IOC Delivers “New Norm” to Make Olympics Affordable & Legacy-Oriented

Today the IOC unveiled “The New Norm,” a list of 118 reforms aimed at making the Olympic Games more affordable and legacy-oriented for future host cities. As part of the reforms, the IOC is also restructuring the Olympic bidding process as a means of attracting more new host cities.

Though Rio de Janeiro was the first-ever South American host of the Olympic Games, the IOC has been hard-pressed to find suitable new hosts for some time. London, for example, has hosted the Olympics three times (1900, 1924, 2012), while Paris and Los Angeles will both also become three-time hosts after the 2024 and 2028 Olympic cycles, respectively. However, Los Angeles was not the USOC’s original pick for the 2024 bid; they instead chose Boston, which later reneged, forcing the USOC to ask LA if they would put in for the 2024 bid, which they did. Boston was one of several bidders for those 2024 games that withdrew – which was the primary impetus for awarding the 2024 and 2028 hosting duties simultaneously.

With Olympic hosting popularity on the decline, the IOC has been attempting to reframe the bidding, but after the much-anticipated Rio Games and the subsequent economic fall-out of Brazil’s economy after showing so much promise just seven years earlier when the IOC chose Rio over Madrid, Tokyo, and Chicago, it is worth asking whether or not “The New Norm” will be the magic bullet the IOC needs in order to keep the Olympics alive.

Considering the international public backlash the IOC received after the Rio Games closed and the city began slipping into disarray, sustainability and legacy were the most profiled and important aspects of both Paris and Los Angeles’s bids during the campaign to host the 2024 Olympic Games, which was decided in September of 2017. Ultimately, the IOC awarded Paris the 2024 Games while LA deferred hosting the Summer Games again until 2028.

Provided material

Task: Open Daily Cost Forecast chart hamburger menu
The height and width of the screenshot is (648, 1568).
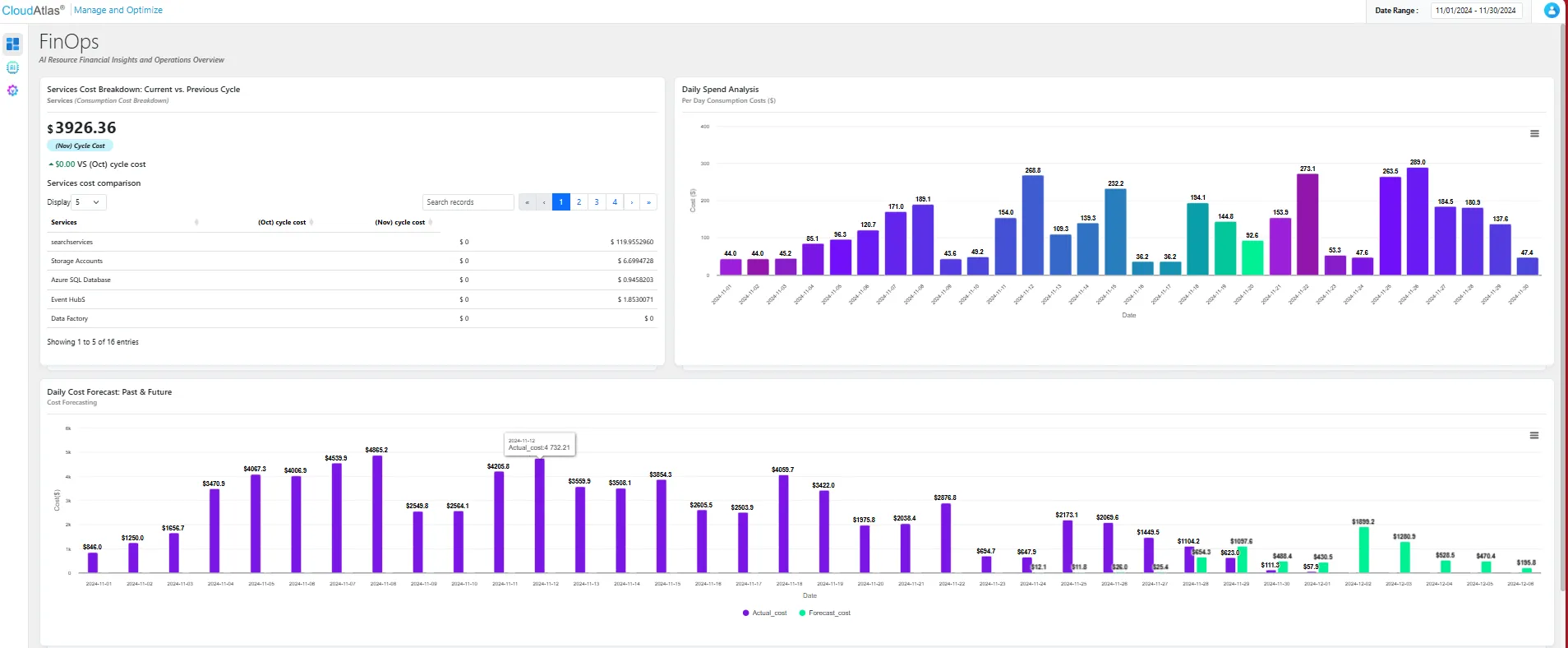Action: tap(1534, 436)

Exercise objective
Can you write the next part of the article on the IOC's Olympic reforms, picking up after its last sentence? The listing has no connection to the article on the IOC's Olympic reforms.

In response
Flowing from the Olympic Agenda 2020, The New Norm is principally centered on six recommendations aimed at improving the organization of the Games. The six recommendations are:

  • Shape the bidding process as an invitation
  • Evaluate bid cities by assessing key opportunities and risks
  • Reduce the cost of bidding
  • Include sustainability in all aspects of the Olympic Games
  • Reduce the cost and reinforce the flexibility of Olympic Games management
  • Maximise synergies with Olympic Movement stakeholders

The cost of hosting the Olympics is immediately prohibitive for most cities, something the IOC is hoping to change by making the candidature process “more flexible.” By implementing the “invitation” phase, the IOC would essentially work to weed-out cities that are unprepared to host an Olympic Games. As stated on the olympic.org’s candidature process page:

Potential Candidate Cities are invited to attend a workshop in Lausanne to discuss their initial ideas with the IOC and receive various levels of assistance and feedback ahead of officially submitting a candidature. This also includes sharing of best practices, provision of materials and a focus on understanding the Games to put together a solid project that best meets the city’s long-term development needs.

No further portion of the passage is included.